Task to complete:
Within the data below, count the lines that include "computer" and give only the count.

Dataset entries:
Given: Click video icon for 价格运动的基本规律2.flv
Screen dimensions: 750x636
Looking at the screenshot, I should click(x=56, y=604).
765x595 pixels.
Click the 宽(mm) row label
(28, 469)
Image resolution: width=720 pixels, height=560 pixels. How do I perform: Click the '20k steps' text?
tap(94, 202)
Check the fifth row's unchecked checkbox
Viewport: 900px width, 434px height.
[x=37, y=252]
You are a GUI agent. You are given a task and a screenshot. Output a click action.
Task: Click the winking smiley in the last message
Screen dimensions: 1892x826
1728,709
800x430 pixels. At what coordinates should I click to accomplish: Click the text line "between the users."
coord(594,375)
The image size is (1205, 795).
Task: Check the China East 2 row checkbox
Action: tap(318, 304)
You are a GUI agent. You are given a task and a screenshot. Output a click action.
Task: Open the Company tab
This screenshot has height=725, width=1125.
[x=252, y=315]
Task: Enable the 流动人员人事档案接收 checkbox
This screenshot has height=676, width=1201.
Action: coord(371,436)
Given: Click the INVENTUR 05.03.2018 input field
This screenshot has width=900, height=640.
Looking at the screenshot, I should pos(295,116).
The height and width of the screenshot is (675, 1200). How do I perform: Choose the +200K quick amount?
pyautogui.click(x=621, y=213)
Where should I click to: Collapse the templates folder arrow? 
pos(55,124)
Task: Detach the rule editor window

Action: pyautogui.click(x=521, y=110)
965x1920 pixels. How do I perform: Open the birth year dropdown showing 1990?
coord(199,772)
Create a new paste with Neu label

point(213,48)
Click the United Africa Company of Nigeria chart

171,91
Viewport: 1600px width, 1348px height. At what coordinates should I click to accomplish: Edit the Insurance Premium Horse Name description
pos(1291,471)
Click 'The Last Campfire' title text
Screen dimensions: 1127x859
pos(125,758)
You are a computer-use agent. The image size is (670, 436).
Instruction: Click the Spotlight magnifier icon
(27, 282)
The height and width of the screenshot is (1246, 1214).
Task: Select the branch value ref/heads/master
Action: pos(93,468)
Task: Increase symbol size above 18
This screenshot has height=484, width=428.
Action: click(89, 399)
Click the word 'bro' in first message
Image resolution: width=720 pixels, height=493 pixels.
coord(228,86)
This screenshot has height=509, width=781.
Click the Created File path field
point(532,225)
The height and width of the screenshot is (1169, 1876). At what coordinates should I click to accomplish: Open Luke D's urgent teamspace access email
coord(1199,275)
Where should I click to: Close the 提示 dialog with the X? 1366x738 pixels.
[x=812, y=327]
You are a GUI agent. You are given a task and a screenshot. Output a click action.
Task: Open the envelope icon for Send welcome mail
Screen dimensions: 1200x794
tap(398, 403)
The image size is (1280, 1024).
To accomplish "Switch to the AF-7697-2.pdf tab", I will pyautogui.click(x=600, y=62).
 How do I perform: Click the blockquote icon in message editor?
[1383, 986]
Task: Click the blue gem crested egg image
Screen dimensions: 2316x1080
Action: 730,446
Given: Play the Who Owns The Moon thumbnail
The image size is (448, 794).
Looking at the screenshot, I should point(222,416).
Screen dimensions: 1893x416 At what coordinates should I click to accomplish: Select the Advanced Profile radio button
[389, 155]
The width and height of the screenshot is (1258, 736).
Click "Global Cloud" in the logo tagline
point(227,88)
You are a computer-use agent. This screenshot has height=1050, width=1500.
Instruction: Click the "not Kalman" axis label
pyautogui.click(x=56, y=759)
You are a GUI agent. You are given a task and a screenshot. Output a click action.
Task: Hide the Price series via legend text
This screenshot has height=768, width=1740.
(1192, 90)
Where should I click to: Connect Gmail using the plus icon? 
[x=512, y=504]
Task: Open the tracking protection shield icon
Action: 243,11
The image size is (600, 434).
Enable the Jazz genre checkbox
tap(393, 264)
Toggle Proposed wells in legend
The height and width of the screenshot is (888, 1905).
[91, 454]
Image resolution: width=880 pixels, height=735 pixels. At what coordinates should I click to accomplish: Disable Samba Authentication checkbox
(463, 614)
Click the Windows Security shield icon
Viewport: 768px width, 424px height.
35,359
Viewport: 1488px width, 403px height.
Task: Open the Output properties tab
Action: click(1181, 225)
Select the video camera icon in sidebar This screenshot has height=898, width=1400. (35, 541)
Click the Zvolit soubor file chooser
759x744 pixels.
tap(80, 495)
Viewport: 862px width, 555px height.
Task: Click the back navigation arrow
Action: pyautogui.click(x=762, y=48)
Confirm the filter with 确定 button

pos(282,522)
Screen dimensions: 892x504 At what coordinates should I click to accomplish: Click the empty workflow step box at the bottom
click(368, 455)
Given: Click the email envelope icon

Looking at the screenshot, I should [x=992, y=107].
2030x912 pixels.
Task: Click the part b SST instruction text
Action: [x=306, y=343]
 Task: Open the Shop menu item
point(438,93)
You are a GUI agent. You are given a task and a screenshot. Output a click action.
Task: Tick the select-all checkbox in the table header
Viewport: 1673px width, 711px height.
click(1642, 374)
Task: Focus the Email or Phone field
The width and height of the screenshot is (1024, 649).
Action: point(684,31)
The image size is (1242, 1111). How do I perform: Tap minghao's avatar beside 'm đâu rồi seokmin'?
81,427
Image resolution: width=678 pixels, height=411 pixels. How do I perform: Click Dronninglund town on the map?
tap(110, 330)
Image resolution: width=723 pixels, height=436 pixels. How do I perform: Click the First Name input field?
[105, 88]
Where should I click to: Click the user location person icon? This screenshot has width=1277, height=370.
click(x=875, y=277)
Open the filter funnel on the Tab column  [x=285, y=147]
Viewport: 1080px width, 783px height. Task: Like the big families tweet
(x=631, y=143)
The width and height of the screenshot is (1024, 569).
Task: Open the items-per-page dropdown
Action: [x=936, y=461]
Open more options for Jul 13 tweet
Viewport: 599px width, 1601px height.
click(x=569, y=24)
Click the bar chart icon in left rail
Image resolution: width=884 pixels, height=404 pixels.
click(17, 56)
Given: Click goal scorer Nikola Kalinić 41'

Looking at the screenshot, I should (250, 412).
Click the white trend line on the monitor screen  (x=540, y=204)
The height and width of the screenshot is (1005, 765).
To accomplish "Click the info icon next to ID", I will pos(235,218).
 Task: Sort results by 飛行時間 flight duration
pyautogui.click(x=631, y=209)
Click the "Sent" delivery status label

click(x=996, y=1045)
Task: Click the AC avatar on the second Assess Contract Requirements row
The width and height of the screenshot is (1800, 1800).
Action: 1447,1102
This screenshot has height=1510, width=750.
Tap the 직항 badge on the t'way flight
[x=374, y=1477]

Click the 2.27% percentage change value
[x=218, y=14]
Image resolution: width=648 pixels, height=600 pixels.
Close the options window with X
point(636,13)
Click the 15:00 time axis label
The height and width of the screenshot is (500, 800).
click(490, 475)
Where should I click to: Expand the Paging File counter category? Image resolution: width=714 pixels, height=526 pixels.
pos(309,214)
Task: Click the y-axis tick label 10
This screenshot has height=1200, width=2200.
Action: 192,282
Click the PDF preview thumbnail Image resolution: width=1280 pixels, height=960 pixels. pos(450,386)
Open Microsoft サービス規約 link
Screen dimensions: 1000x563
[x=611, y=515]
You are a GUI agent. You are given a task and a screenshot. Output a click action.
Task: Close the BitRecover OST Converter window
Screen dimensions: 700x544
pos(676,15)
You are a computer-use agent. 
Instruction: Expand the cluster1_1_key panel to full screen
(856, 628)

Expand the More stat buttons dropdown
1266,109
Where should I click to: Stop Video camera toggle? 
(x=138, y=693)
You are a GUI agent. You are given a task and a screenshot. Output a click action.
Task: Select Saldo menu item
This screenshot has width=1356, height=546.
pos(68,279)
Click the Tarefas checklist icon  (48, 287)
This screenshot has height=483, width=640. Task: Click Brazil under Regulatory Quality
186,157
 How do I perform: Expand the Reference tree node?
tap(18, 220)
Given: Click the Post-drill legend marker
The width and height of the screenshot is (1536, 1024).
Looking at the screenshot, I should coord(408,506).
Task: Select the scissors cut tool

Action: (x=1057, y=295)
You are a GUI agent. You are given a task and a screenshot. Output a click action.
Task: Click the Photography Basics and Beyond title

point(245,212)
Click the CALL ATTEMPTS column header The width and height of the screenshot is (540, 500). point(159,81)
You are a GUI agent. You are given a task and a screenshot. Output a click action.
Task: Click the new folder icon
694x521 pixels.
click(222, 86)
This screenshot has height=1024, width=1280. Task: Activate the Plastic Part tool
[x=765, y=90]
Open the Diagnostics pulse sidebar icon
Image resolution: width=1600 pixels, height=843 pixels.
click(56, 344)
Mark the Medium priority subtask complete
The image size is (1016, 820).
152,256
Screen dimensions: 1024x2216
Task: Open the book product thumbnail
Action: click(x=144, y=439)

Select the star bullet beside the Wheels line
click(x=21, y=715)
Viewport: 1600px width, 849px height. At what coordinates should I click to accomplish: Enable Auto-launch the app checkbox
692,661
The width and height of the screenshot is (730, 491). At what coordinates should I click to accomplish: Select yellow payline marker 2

Expected output:
3